▶ **Exercise aim**
Every entry below should be written out exactly, and no image should appear.

Segment Start: Provided entries

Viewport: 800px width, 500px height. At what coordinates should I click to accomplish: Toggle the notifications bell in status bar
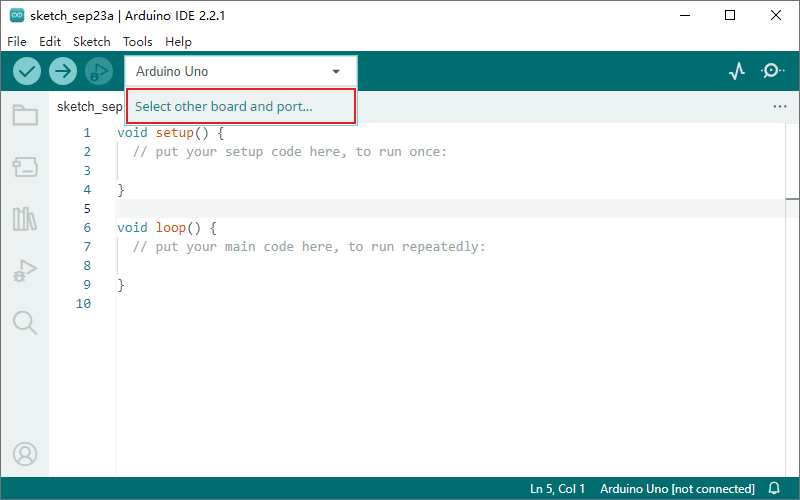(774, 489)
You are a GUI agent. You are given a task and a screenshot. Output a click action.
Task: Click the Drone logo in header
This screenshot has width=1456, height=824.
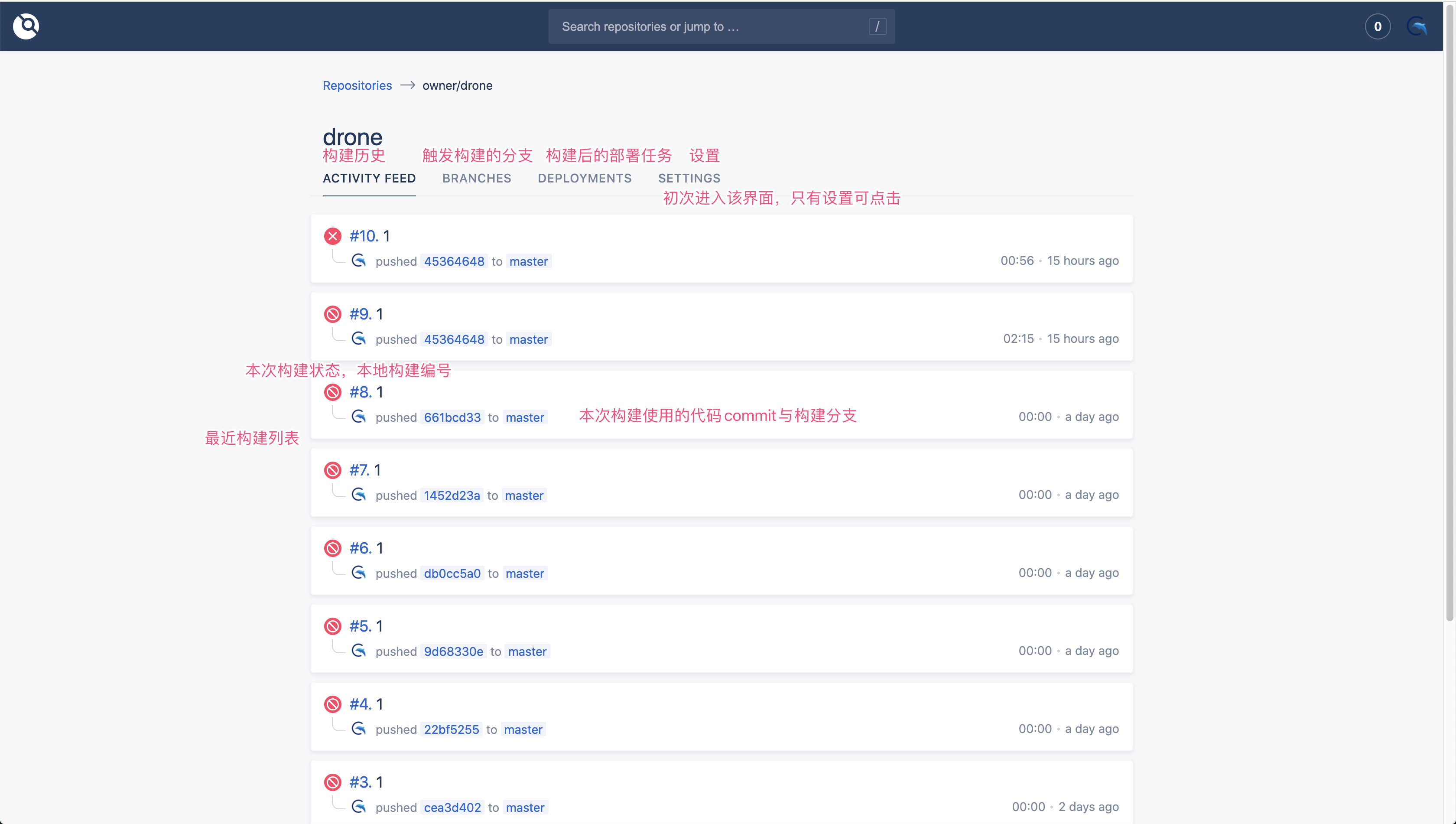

Segment End: Provided entries

▶ **Exercise response**
Viewport: 800px width, 500px height. At what coordinates should I click to accomplish: Toggle the notifications bell in status bar
(774, 489)
You are a GUI agent. You are given a task and a screenshot. Output a click action.
Task: Click the Drone logo in header
This screenshot has width=1456, height=824.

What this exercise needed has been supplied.